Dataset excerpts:
•••••

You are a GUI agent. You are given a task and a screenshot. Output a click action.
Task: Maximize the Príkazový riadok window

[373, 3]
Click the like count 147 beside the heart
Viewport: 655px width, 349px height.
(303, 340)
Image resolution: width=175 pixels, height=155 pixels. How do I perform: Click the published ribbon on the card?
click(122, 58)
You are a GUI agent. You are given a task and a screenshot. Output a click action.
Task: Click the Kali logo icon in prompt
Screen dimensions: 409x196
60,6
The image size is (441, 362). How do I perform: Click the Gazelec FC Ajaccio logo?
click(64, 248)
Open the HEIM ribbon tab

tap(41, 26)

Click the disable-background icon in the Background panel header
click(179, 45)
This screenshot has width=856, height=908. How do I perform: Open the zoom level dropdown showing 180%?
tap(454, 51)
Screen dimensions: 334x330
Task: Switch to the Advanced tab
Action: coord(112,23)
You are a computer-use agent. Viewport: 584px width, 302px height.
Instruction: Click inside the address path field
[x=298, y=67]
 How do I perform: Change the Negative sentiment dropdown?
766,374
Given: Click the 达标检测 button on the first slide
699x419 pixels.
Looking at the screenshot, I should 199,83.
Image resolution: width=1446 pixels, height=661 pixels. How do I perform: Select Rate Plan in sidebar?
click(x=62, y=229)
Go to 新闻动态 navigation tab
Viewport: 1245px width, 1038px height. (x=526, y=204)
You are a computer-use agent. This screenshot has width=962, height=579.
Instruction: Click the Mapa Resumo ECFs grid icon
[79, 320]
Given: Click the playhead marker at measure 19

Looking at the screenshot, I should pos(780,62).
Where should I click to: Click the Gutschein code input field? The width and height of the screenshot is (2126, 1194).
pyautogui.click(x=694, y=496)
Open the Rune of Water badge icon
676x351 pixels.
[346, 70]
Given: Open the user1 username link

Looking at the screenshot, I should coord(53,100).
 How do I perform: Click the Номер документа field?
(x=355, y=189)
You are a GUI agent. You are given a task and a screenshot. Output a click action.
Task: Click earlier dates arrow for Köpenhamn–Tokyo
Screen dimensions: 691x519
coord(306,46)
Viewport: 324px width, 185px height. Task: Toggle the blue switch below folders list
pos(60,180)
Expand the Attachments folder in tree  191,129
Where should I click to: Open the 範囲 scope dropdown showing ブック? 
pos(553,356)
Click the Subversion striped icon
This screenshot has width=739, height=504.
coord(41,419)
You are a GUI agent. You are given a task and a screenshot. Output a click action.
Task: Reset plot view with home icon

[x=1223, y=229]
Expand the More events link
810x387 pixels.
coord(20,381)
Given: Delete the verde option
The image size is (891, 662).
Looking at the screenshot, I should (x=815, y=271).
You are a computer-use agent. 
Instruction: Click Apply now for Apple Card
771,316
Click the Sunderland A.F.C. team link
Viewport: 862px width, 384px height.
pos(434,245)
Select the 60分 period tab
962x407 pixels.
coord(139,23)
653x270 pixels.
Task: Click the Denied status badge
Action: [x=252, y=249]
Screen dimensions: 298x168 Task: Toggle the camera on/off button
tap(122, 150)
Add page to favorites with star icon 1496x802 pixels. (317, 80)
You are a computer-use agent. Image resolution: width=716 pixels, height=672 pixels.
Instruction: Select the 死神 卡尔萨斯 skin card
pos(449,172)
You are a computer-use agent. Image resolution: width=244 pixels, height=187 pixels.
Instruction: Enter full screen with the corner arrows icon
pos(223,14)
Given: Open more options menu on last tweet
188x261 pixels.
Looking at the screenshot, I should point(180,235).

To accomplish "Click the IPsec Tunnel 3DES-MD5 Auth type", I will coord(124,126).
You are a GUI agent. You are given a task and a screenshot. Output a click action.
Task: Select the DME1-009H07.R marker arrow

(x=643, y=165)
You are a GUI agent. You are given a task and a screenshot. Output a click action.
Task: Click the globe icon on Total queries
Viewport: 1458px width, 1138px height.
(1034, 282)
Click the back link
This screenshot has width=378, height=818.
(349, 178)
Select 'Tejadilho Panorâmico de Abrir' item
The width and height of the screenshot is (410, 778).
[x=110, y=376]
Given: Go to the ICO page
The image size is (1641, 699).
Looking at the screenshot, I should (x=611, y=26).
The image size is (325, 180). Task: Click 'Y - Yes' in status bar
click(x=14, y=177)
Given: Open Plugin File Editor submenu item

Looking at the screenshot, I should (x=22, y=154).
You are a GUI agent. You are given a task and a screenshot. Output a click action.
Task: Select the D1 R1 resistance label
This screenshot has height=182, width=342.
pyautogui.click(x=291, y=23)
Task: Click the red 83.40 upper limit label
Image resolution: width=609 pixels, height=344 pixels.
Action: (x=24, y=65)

•••••

ASSIGNED TASK:
Each line holding "computer" in the records should be copied out.

THE COMPLETED TASK:
You are a computer-use agent. Viewport: 584px width, 302px height.
You are a computer-use agent. This screenshot has width=962, height=579.
You are a computer-use agent. 
You are a computer-use agent. Image resolution: width=716 pixels, height=672 pixels.
You are a computer-use agent. Image resolution: width=244 pixels, height=187 pixels.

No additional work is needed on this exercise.